# [Prompt]
Down to the final character, output the records below as they stand.
━━━━━ Material provided
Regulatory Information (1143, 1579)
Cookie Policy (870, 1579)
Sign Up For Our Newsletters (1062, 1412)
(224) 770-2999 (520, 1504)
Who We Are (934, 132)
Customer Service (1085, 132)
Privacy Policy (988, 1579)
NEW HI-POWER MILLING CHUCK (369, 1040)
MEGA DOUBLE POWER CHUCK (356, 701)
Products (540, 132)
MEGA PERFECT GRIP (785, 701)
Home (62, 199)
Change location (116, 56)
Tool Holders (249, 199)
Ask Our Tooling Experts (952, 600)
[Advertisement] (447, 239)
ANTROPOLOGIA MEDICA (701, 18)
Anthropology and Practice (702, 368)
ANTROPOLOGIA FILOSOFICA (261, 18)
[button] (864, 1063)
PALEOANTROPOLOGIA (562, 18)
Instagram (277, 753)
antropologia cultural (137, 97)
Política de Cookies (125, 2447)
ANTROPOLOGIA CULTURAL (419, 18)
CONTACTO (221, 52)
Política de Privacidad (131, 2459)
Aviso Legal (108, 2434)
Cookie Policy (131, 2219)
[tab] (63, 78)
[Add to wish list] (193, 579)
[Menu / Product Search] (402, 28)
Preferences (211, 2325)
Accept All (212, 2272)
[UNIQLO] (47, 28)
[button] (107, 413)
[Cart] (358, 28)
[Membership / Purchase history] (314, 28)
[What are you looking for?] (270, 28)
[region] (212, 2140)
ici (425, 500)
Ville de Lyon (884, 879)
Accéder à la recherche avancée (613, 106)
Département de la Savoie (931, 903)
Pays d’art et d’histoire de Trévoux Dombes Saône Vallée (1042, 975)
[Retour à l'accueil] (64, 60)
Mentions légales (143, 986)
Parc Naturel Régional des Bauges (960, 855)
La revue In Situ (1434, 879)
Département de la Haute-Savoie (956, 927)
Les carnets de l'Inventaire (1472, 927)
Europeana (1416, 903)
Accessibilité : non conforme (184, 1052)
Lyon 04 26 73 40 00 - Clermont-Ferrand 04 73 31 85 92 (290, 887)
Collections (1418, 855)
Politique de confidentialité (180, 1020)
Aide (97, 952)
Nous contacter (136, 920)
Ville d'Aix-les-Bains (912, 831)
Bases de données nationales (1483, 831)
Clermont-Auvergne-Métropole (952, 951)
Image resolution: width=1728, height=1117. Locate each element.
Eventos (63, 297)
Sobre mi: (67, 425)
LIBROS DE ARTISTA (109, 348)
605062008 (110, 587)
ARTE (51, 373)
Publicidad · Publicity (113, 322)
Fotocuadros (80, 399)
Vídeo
━━━━━━━━━━
# [Result below]
Regulatory Information (1143, 1579)
Cookie Policy (870, 1579)
Sign Up For Our Newsletters (1062, 1412)
(224) 770-2999 (520, 1504)
Who We Are (934, 132)
Customer Service (1085, 132)
Privacy Policy (988, 1579)
NEW HI-POWER MILLING CHUCK (369, 1040)
MEGA DOUBLE POWER CHUCK (356, 701)
Products (540, 132)
MEGA PERFECT GRIP (785, 701)
Home (62, 199)
Change location (116, 56)
Tool Holders (249, 199)
Ask Our Tooling Experts (952, 600)
[Advertisement] (447, 239)
ANTROPOLOGIA MEDICA (701, 18)
Anthropology and Practice (702, 368)
ANTROPOLOGIA FILOSOFICA (261, 18)
[button] (864, 1063)
PALEOANTROPOLOGIA (562, 18)
Instagram (277, 753)
antropologia cultural (137, 97)
Política de Cookies (125, 2447)
ANTROPOLOGIA CULTURAL (419, 18)
CONTACTO (221, 52)
Política de Privacidad (131, 2459)
Aviso Legal (108, 2434)
Cookie Policy (131, 2219)
[tab] (63, 78)
[Add to wish list] (193, 579)
[Menu / Product Search] (402, 28)
Preferences (211, 2325)
Accept All (212, 2272)
[UNIQLO] (47, 28)
[button] (107, 413)
[Cart] (358, 28)
[Membership / Purchase history] (314, 28)
[What are you looking for?] (270, 28)
[region] (212, 2140)
ici (425, 500)
Ville de Lyon (884, 879)
Accéder à la recherche avancée (613, 106)
Département de la Savoie (931, 903)
Pays d’art et d’histoire de Trévoux Dombes Saône Vallée (1042, 975)
[Retour à l'accueil] (64, 60)
Mentions légales (143, 986)
Parc Naturel Régional des Bauges (960, 855)
La revue In Situ (1434, 879)
Département de la Haute-Savoie (956, 927)
Les carnets de l'Inventaire (1472, 927)
Europeana (1416, 903)
Accessibilité : non conforme (184, 1052)
Lyon 04 26 73 40 00 - Clermont-Ferrand 04 73 31 85 92 (290, 887)
Collections (1418, 855)
Politique de confidentialité (180, 1020)
Aide (97, 952)
Nous contacter (136, 920)
Ville d'Aix-les-Bains (912, 831)
Bases de données nationales (1483, 831)
Clermont-Auvergne-Métropole (952, 951)
Image resolution: width=1728, height=1117. Locate each element.
Eventos (63, 297)
Sobre mi: (67, 425)
LIBROS DE ARTISTA (109, 348)
605062008 (110, 587)
ARTE (51, 373)
Publicidad · Publicity (113, 322)
Fotocuadros (80, 399)
Vídeo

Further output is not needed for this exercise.